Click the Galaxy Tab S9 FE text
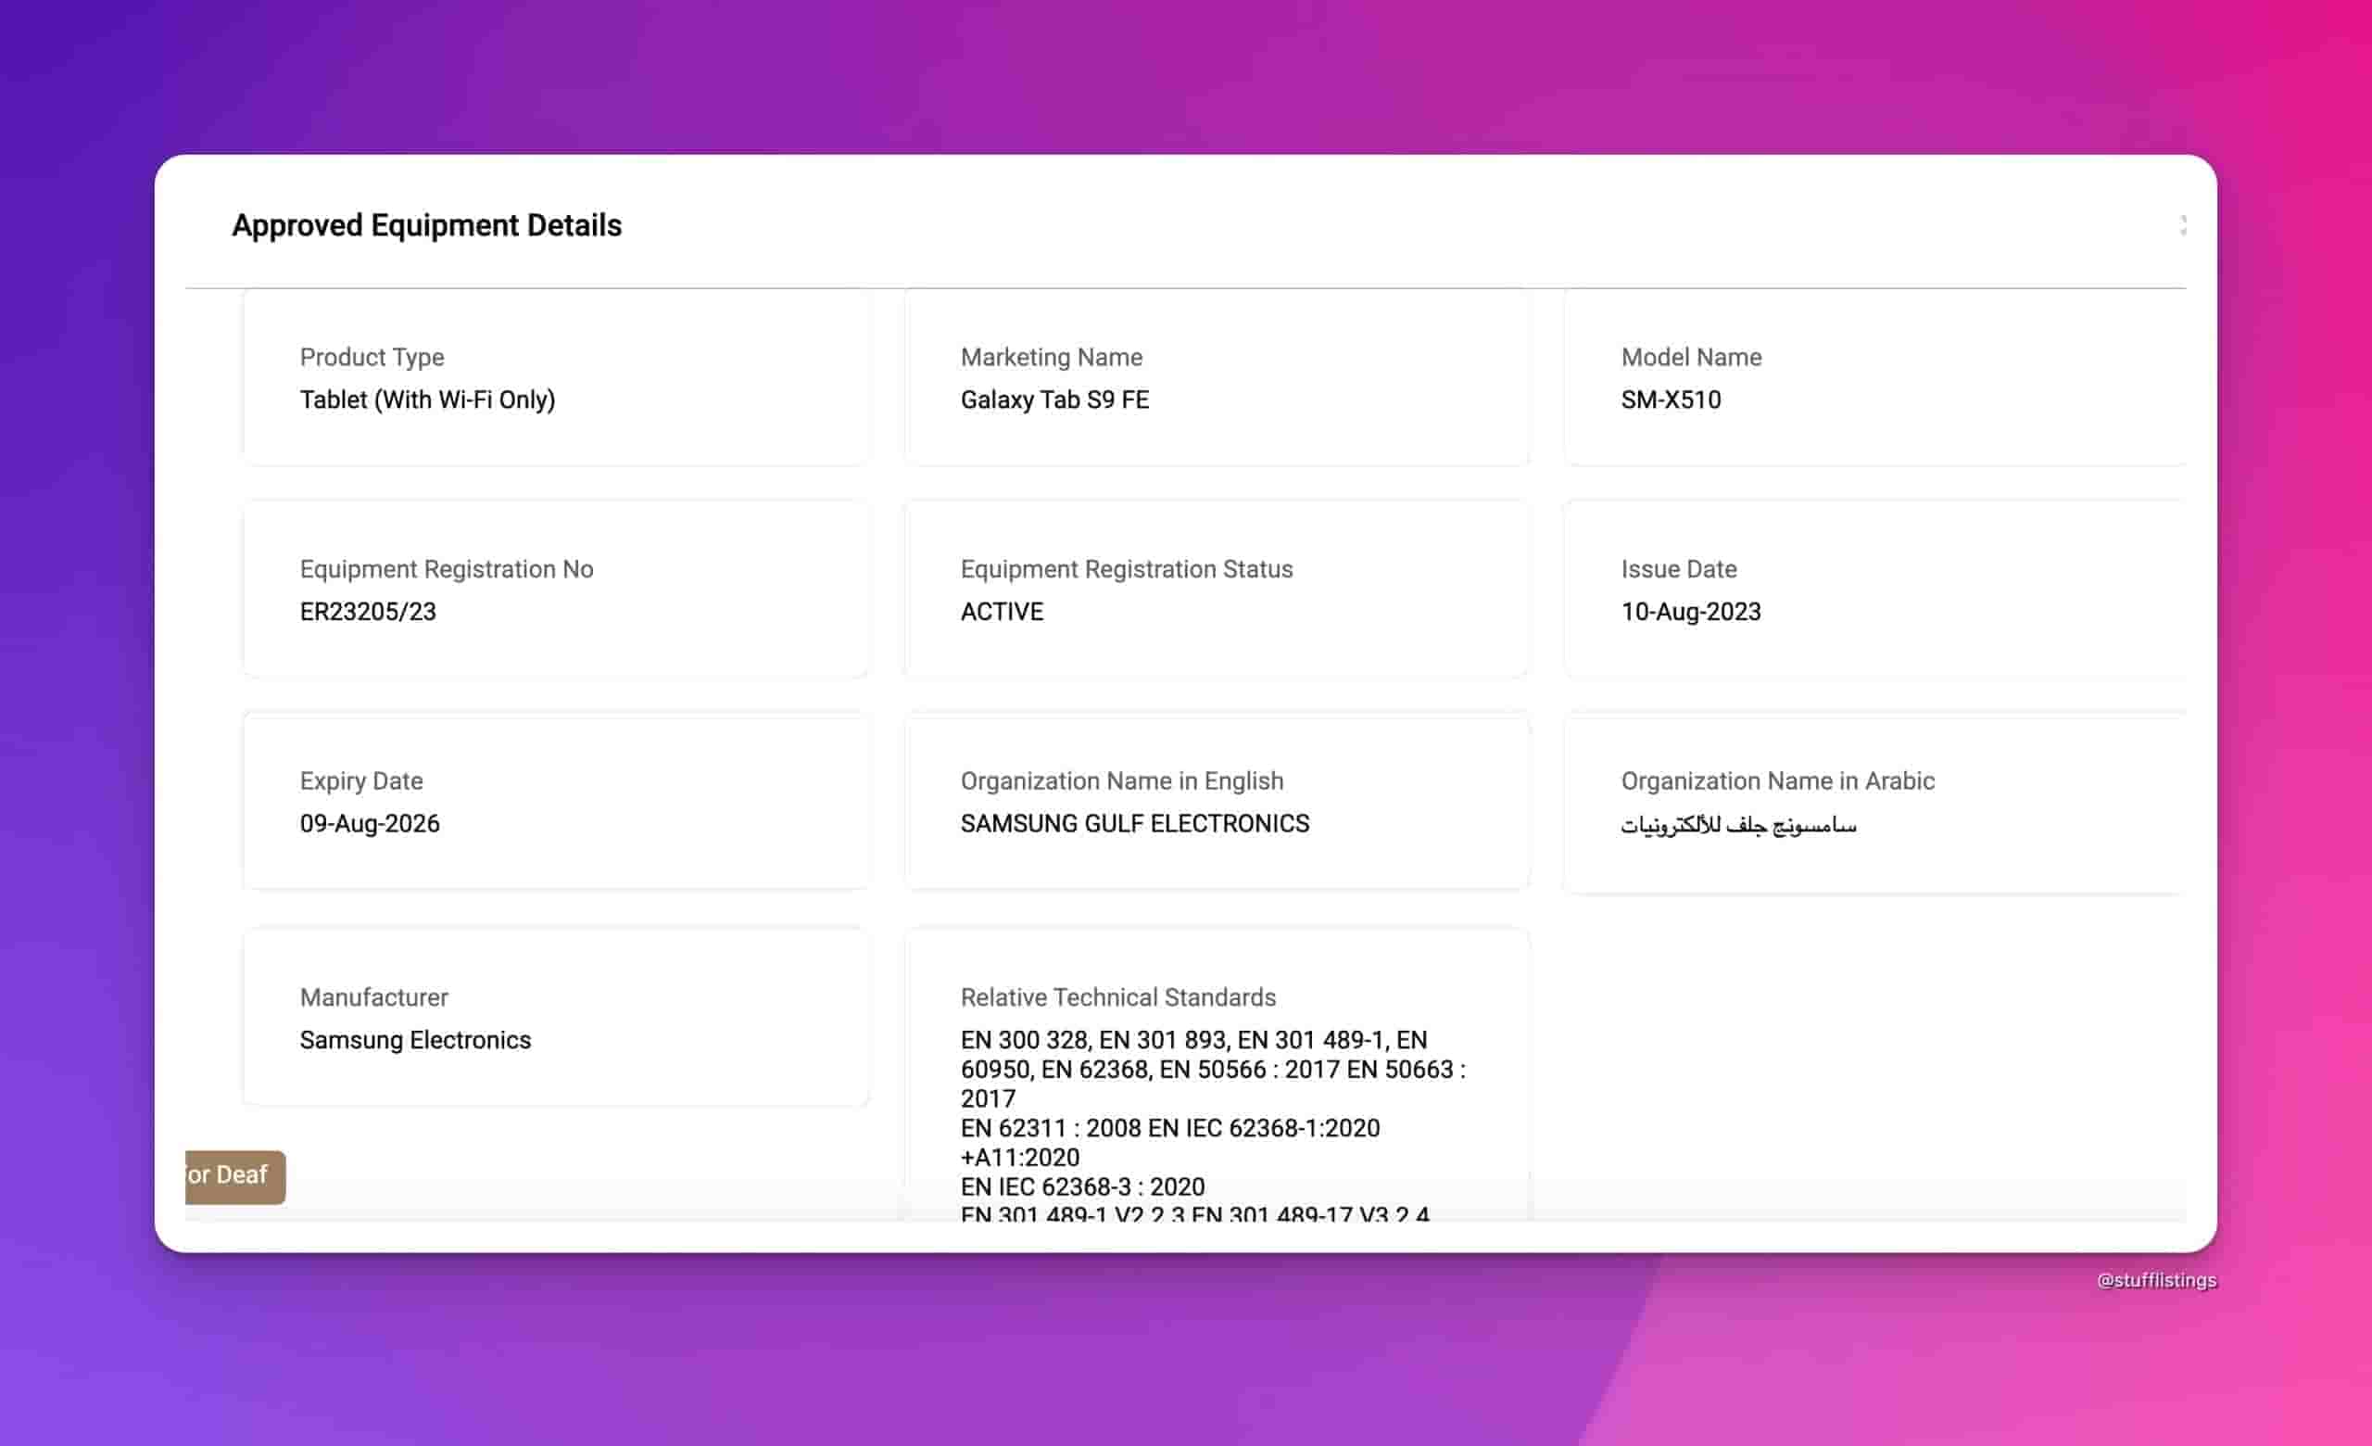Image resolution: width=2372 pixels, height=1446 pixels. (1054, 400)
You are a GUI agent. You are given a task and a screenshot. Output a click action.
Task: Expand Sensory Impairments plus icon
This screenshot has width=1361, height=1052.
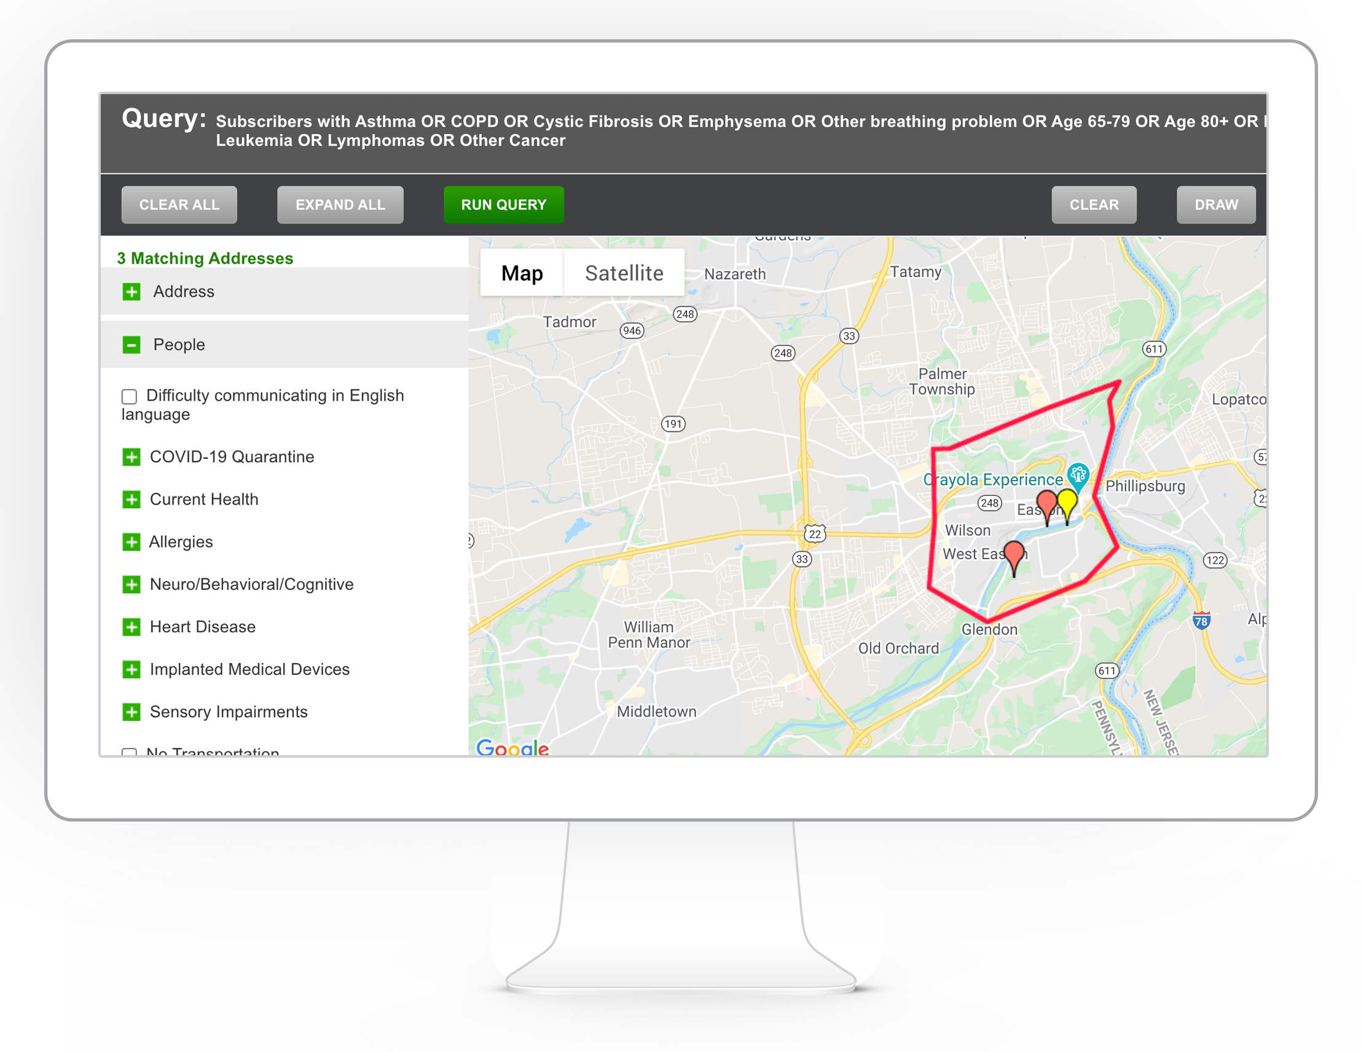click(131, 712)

-------

Transcribe each line of the material above verbatim, but do not include the images.

Click the Galaxy Tab S9 FE text
Image resolution: width=2372 pixels, height=1446 pixels. (1054, 400)
You are a GUI agent. You are given a task and a screenshot. Output a click action.
Task: Expand Sensory Impairments plus icon
This screenshot has width=1361, height=1052.
click(131, 712)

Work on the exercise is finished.